INSTRUCTIONS FOR THE TASK: Output the lines below as a numbered list, omitting blank lines.

*** Block opens ***

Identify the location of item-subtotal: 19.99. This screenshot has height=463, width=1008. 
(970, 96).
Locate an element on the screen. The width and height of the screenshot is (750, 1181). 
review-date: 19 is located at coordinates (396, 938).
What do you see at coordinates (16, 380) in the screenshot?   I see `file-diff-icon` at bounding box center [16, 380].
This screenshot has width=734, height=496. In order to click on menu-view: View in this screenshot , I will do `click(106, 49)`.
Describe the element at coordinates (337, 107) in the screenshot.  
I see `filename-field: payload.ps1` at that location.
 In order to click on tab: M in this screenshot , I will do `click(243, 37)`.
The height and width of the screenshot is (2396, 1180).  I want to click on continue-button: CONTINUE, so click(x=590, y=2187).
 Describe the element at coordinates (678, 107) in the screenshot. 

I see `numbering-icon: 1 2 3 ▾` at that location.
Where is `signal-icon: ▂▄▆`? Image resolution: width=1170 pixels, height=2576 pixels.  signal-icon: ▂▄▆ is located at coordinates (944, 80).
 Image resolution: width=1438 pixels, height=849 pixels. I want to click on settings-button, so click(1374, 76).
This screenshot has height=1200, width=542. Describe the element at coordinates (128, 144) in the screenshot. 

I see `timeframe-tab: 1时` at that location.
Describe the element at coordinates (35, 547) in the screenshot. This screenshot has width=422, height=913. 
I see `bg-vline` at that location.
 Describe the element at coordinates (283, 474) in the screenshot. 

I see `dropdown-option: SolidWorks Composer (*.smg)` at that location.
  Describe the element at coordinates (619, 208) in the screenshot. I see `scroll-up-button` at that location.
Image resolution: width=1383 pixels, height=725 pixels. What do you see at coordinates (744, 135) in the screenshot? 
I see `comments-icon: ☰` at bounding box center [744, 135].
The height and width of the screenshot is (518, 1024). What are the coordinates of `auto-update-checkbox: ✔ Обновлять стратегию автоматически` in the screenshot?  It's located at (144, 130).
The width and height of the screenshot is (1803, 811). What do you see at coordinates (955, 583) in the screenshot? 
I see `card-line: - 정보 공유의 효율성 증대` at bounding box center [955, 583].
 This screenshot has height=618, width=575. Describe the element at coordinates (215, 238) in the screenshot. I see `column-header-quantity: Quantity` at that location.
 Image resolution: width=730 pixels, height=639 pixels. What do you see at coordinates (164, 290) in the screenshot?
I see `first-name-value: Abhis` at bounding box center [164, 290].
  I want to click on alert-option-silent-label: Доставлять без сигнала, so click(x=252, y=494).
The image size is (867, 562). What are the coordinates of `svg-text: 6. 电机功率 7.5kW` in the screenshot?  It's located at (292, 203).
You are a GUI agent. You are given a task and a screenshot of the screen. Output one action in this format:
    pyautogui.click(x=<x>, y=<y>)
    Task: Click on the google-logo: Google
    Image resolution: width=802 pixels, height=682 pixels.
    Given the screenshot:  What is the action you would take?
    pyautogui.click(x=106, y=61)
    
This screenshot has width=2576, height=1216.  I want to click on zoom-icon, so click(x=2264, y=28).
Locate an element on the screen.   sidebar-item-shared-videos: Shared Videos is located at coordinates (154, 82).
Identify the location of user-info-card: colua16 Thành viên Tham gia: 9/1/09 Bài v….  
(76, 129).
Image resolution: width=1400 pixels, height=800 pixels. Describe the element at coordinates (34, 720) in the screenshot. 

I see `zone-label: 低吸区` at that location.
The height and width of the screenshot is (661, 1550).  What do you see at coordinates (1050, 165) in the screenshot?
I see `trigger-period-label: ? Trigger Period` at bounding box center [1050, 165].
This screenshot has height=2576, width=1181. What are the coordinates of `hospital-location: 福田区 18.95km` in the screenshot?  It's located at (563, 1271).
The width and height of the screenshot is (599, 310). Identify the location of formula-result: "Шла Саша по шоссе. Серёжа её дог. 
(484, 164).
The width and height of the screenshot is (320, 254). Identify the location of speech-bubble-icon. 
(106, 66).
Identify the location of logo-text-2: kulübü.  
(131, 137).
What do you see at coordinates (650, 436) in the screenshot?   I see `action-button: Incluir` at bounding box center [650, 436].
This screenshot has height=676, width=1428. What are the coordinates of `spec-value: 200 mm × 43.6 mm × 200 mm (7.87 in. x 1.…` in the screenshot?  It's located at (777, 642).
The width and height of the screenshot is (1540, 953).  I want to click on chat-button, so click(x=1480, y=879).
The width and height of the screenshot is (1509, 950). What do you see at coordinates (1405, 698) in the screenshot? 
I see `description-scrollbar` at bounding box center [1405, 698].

*** Block closes ***

RESPONSE:
1. Identify the location of item-subtotal: 19.99. This screenshot has height=463, width=1008. 
2. (970, 96).
3. Locate an element on the screen. The width and height of the screenshot is (750, 1181). 
4. review-date: 19 is located at coordinates (396, 938).
5. What do you see at coordinates (16, 380) in the screenshot?   I see `file-diff-icon` at bounding box center [16, 380].
6. This screenshot has width=734, height=496. In order to click on menu-view: View in this screenshot , I will do `click(106, 49)`.
7. Describe the element at coordinates (337, 107) in the screenshot.  
8. I see `filename-field: payload.ps1` at that location.
9.  In order to click on tab: M in this screenshot , I will do `click(243, 37)`.
10. The height and width of the screenshot is (2396, 1180).  I want to click on continue-button: CONTINUE, so click(x=590, y=2187).
11.  Describe the element at coordinates (678, 107) in the screenshot. 
12. I see `numbering-icon: 1 2 3 ▾` at that location.
13. Where is `signal-icon: ▂▄▆`? Image resolution: width=1170 pixels, height=2576 pixels.  signal-icon: ▂▄▆ is located at coordinates (944, 80).
14.  Image resolution: width=1438 pixels, height=849 pixels. I want to click on settings-button, so click(1374, 76).
15. This screenshot has height=1200, width=542. Describe the element at coordinates (128, 144) in the screenshot. 
16. I see `timeframe-tab: 1时` at that location.
17. Describe the element at coordinates (35, 547) in the screenshot. This screenshot has width=422, height=913. 
18. I see `bg-vline` at that location.
19.  Describe the element at coordinates (283, 474) in the screenshot. 
20. I see `dropdown-option: SolidWorks Composer (*.smg)` at that location.
21.   Describe the element at coordinates (619, 208) in the screenshot. I see `scroll-up-button` at that location.
22. Image resolution: width=1383 pixels, height=725 pixels. What do you see at coordinates (744, 135) in the screenshot? 
23. I see `comments-icon: ☰` at bounding box center [744, 135].
24. The height and width of the screenshot is (518, 1024). What are the coordinates of `auto-update-checkbox: ✔ Обновлять стратегию автоматически` in the screenshot?  It's located at (144, 130).
25. The width and height of the screenshot is (1803, 811). What do you see at coordinates (955, 583) in the screenshot? 
26. I see `card-line: - 정보 공유의 효율성 증대` at bounding box center [955, 583].
27.  This screenshot has height=618, width=575. Describe the element at coordinates (215, 238) in the screenshot. I see `column-header-quantity: Quantity` at that location.
28.  Image resolution: width=730 pixels, height=639 pixels. What do you see at coordinates (164, 290) in the screenshot?
29. I see `first-name-value: Abhis` at bounding box center [164, 290].
30.   I want to click on alert-option-silent-label: Доставлять без сигнала, so click(x=252, y=494).
31. The image size is (867, 562). What are the coordinates of `svg-text: 6. 电机功率 7.5kW` in the screenshot?  It's located at (292, 203).
32. You are a GUI agent. You are given a task and a screenshot of the screen. Output one action in this format:
33.     pyautogui.click(x=<x>, y=<y>)
34.     Task: Click on the google-logo: Google
35.     Image resolution: width=802 pixels, height=682 pixels.
36.     Given the screenshot:  What is the action you would take?
37.     pyautogui.click(x=106, y=61)
38. This screenshot has width=2576, height=1216.  I want to click on zoom-icon, so click(x=2264, y=28).
39. Locate an element on the screen.   sidebar-item-shared-videos: Shared Videos is located at coordinates (154, 82).
40. Identify the location of user-info-card: colua16 Thành viên Tham gia: 9/1/09 Bài v….  
41. (76, 129).
42. Image resolution: width=1400 pixels, height=800 pixels. Describe the element at coordinates (34, 720) in the screenshot. 
43. I see `zone-label: 低吸区` at that location.
44. The height and width of the screenshot is (661, 1550).  What do you see at coordinates (1050, 165) in the screenshot?
45. I see `trigger-period-label: ? Trigger Period` at bounding box center [1050, 165].
46. This screenshot has height=2576, width=1181. What are the coordinates of `hospital-location: 福田区 18.95km` in the screenshot?  It's located at (563, 1271).
47. The width and height of the screenshot is (599, 310). Identify the location of formula-result: "Шла Саша по шоссе. Серёжа её дог. 
48. (484, 164).
49. The width and height of the screenshot is (320, 254). Identify the location of speech-bubble-icon. 
50. (106, 66).
51. Identify the location of logo-text-2: kulübü.  
52. (131, 137).
53. What do you see at coordinates (650, 436) in the screenshot?   I see `action-button: Incluir` at bounding box center [650, 436].
54. This screenshot has height=676, width=1428. What are the coordinates of `spec-value: 200 mm × 43.6 mm × 200 mm (7.87 in. x 1.…` in the screenshot?  It's located at (777, 642).
55. The width and height of the screenshot is (1540, 953).  I want to click on chat-button, so click(x=1480, y=879).
56. The width and height of the screenshot is (1509, 950). What do you see at coordinates (1405, 698) in the screenshot? 
57. I see `description-scrollbar` at bounding box center [1405, 698].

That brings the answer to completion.